Trade secrets are the life blood of a business. They can be marketing plans, customer lists or product designs. Because they have value sometimes they are stolen often by an ex-employee or business associate. This theft can be seen as treachery, the business equivalent of a stab in the back. No matter how high emotions are running if a lawsuit has been filed or is being considered, the reality is the vast majority of cases settle.
Since that’s the case whether you’re a plaintiff or defendant in a trade secret theft case you should think about your interests, your goals and how they may be reached through a settlement. These cases can be very expensive in time, energy and money. If a settlement can be achieved fairly quickly with reasonable terms it may be your best option over a long litigation slog and rolling the dice at a trial.
What would be reasonable terms? They should be based on what could be attained without a settlement. Be realistic. Trying to hammer away at the other party to get terms that would be unlikely through litigation will probably be a waste of time and just antagonize the parties even more. On the other hand, setting your sights too low makes the process not worth it.

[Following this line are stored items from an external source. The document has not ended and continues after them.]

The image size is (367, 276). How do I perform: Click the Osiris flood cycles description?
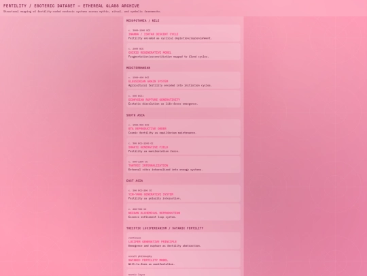pyautogui.click(x=169, y=57)
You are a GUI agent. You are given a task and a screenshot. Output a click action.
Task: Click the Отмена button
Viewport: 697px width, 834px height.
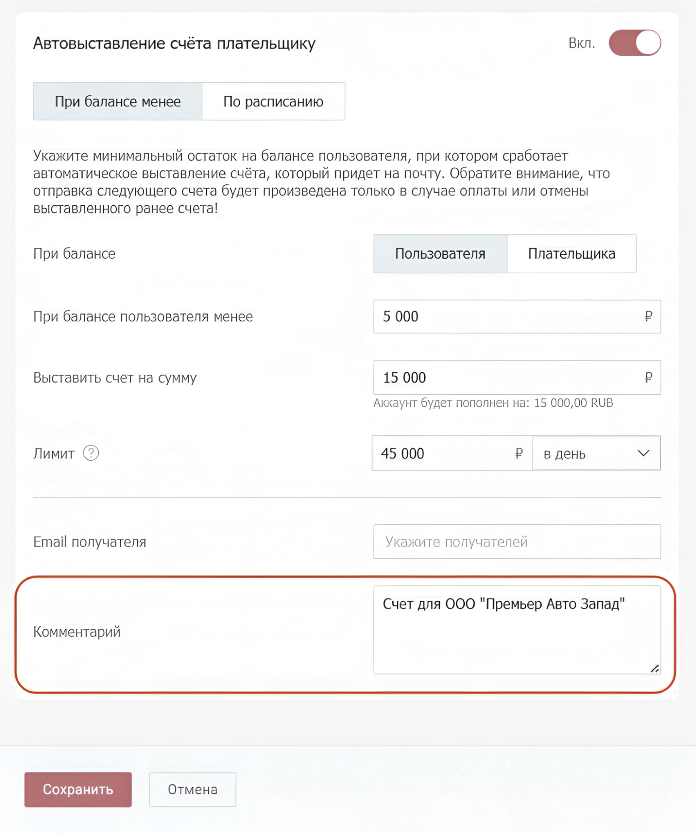click(193, 790)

What do you need to settle? What would you like to settle? You must decide before starting negotiations.
Out of fear or anger you may seek litigation to try to get injunctive relief or a seizure of your trade secrets. But without enough facts an attempt at injunctive relief will probably fail. Another way to seek what you want is through negotiations.
You will have to contact the suspected bad actor, or their attorney, to see if there is interest in negotiation or mediation. This should be in writing, in a business-like fashion, without hostility which may end discussions before they start. You should include some details as to when and where and what information should be exchanged in advance.